**À faire:**
A: Relevez tous les fleuves nommés dans le texte sur le pays Shabe.
B: Restituez le passage du texte sur le pays Shabe qui commence à « Aire culturelle Yoruba : le » et se termine à « leur actuel territoire ? ».
C: Poursuivez le texte sur le pays Shabe à partir de l’endroit où il s’arrête.

**Extrait choisi:**
▬▬▬▬▬▬▬▬▬▬

Histoire

Aire culturelle Yoruba : le peuplement du pays Shabe au Bénin

Les Yoruba sont l’une des communautés les plus importantes et influentes de l’Afrique. Ils sont aujourd’hui répartis un peu partout dans le monde avec une forte concentration en Afrique sub-saharienne et en Amérique Latine. Le Bénin, en Afrique de l’ouest, est le second pays où l’on retrouve les Yoruba. Ils y sont en de sous-groupes ethniques parmi lesquels les Shabe-Opara dans le département des Collines. Quel est l’origine du peuple Shabe et comment s’est effectuée l’occupation de leur actuel territoire ?

Les shabe et la présentation de leur territoire

Initialement étendu de part et d’autre du fleuve Opara, le pays Shabe est de nos jours réduit uniquement à la partie occidentale de l’ancien royaume. En effet, suite à l’invasion européenne de 1894, le fleuve Opara est devenu la frontière entre les colonies française et anglaise, et les Shabe ont perdu avec le temps l’importante partie de leur territoire située sur la rive gauche du fleuve, au profit de l’actuel Nigéria. Même si des descendants de certains des anciens habitants de cette partie de l’ancien royaume y demeurent toujours, la majorité d’entre eux ont traversé le fleuve pour rejoindre leur peuple, et quelques uns ont trouvé refuge dans d’autres royaumes Yoruba de l’actuel Nigeria. L’appellation Shabe est une contraction de Shabe-Opara dérivée du fleuve, et utilisée pour désigner le territoire, le peuple, et le groupe ethnique.

Les Shabe appartiennent à l’aire culturelle Yoruba de laquelle ils ont hérité entre autres la langue et les traditions. Leur territoire situé entre les 8eme et 9eme parallèles, s’étend du fleuve Ofe au fleuve Oyan de l’ouest à l’est, et est limité au nord par le pays baatonu au niveau de la latitude de Tchaourou, et au sud par le royaume de Kétou.

▬▬▬▬▬▬▬▬▬▬

**Entrées de données:**
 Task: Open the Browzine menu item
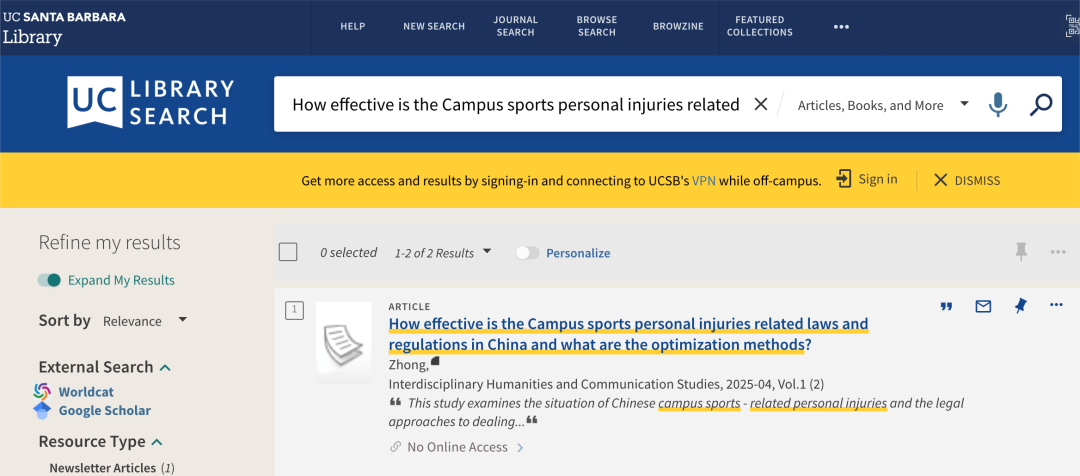click(x=678, y=26)
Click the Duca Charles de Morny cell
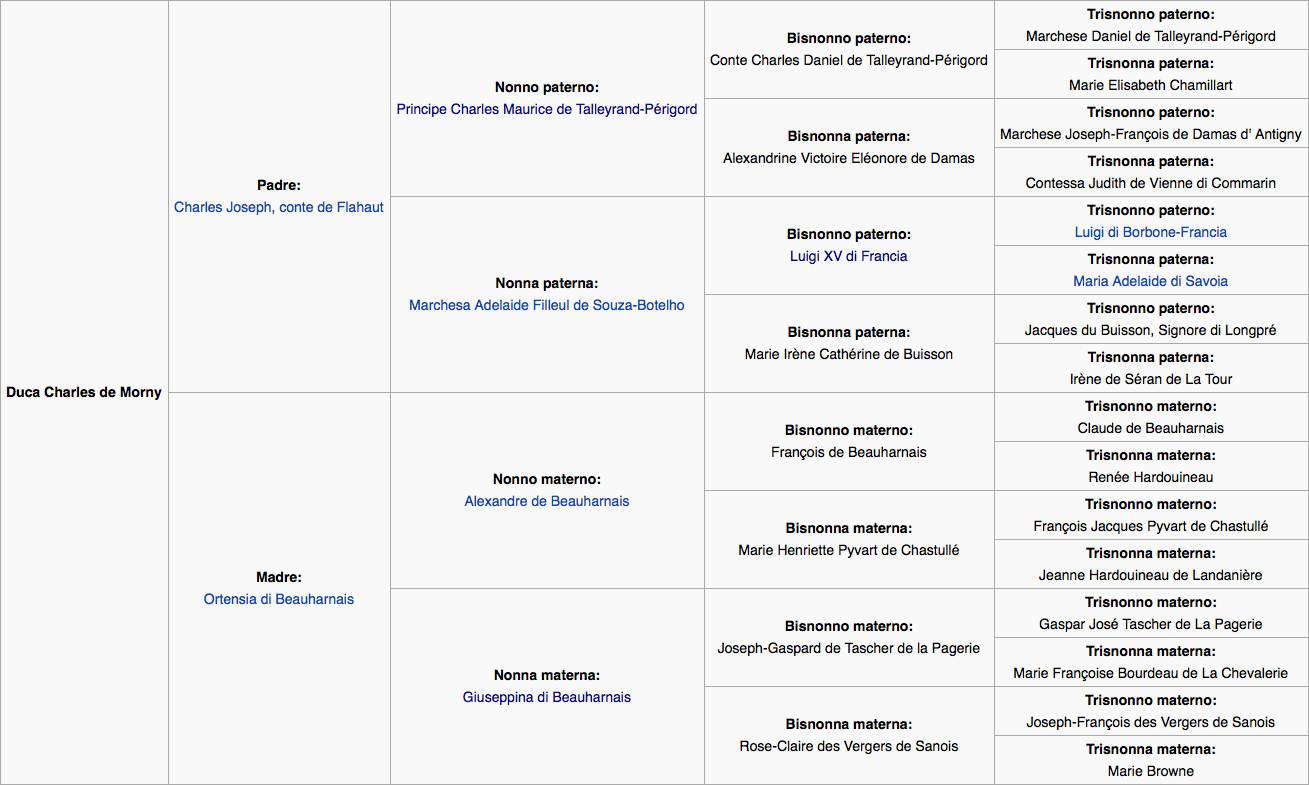Screen dimensions: 1309x785 point(84,392)
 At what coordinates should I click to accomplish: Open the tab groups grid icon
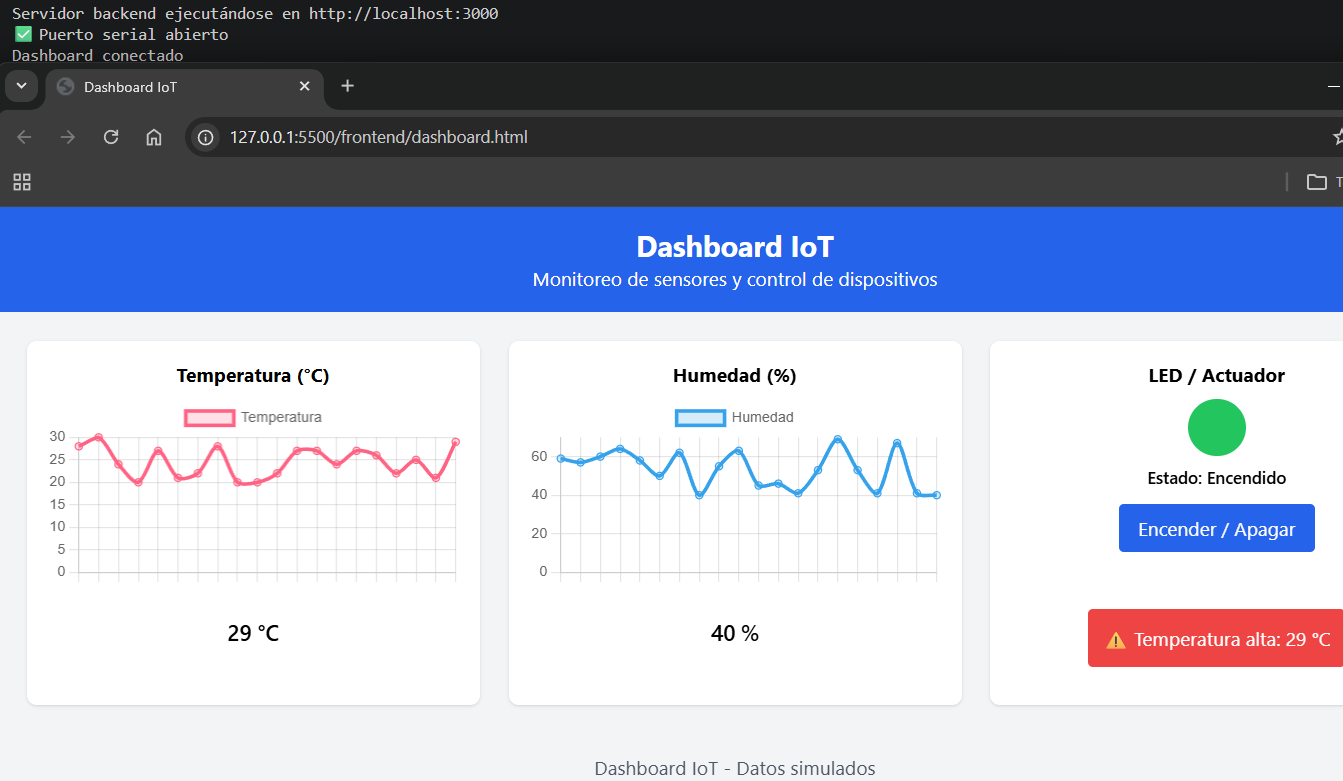point(21,182)
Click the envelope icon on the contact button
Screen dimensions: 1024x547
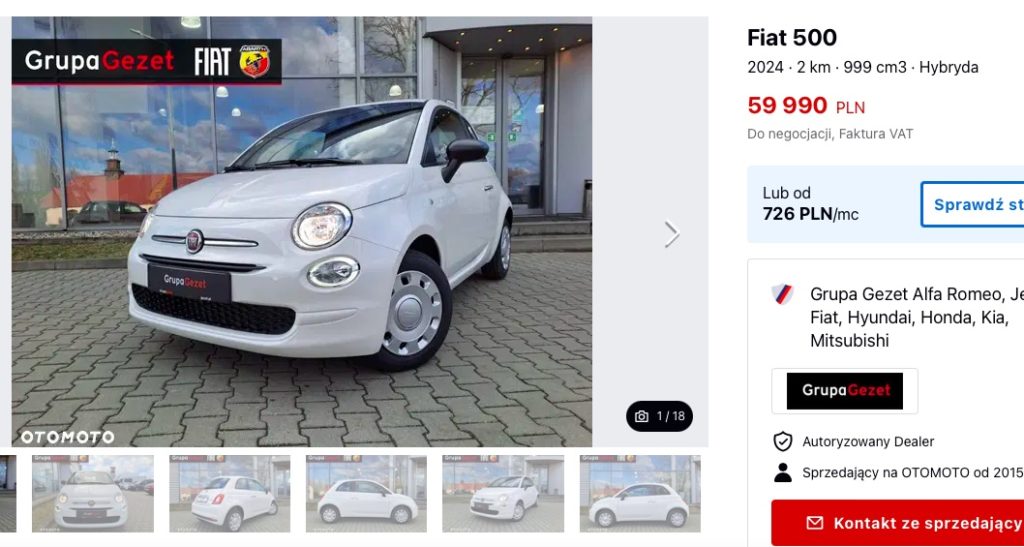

▬▬▬▬▬▬▬▬▬▬

**Corrigé des consignes:**
A: le fleuve Opara, le fleuve Ofe, le fleuve Oyan

B:
Aire culturelle Yoruba : le peuplement du pays Shabe au Bénin

Les Yoruba sont l’une des communautés les plus importantes et influentes de l’Afrique. Ils sont aujourd’hui répartis un peu partout dans le monde avec une forte concentration en Afrique sub-saharienne et en Amérique Latine. Le Bénin, en Afrique de l’ouest, est le second pays où l’on retrouve les Yoruba. Ils y sont en de sous-groupes ethniques parmi lesquels les Shabe-Opara dans le département des Collines. Quel est l’origine du peuple Shabe et comment s’est effectuée l’occupation de leur actuel territoire ?

C:
Situation géographique du pays shabe (Copyright : Fond topographique 1992, Travaux de terrain 2007)

Occupation de l’aire culturelle Shabe

Situé dans la partie occidentale de l’espace Yoruba subsaharienne, le pays Shabe a enregistré au fil des années l’occupation de quelques groupes ethniques minoritaires tels que les Mahi et les Gbasan, implantés par endroit sur le territoire. Toutefois, notons que les Shabe demeurent majoritaires et que ce sont les différents mouvements migratoires à l’origine de leur peuplement qui feront l’objet de ce billet.

Dans leur article intitulé « Phénomènes migratoires et question du peuplement dans l’espace Yorùbá : une approche historique et archéologique de l’occupation du pays Shabe », Nestor Labiyi, Christophe Assogba, et Andrew Gurstelle affirment que le peuplement du pays Shabe a été marqué par trois principaux flux migratoires. Chronologiquement, il s’agit de :

  • La phase pré-Oduduwa,
  • Le peuplement par Onishabe, lié à Oduduwa,
  • Le peuplement lié à Baba Gídàí.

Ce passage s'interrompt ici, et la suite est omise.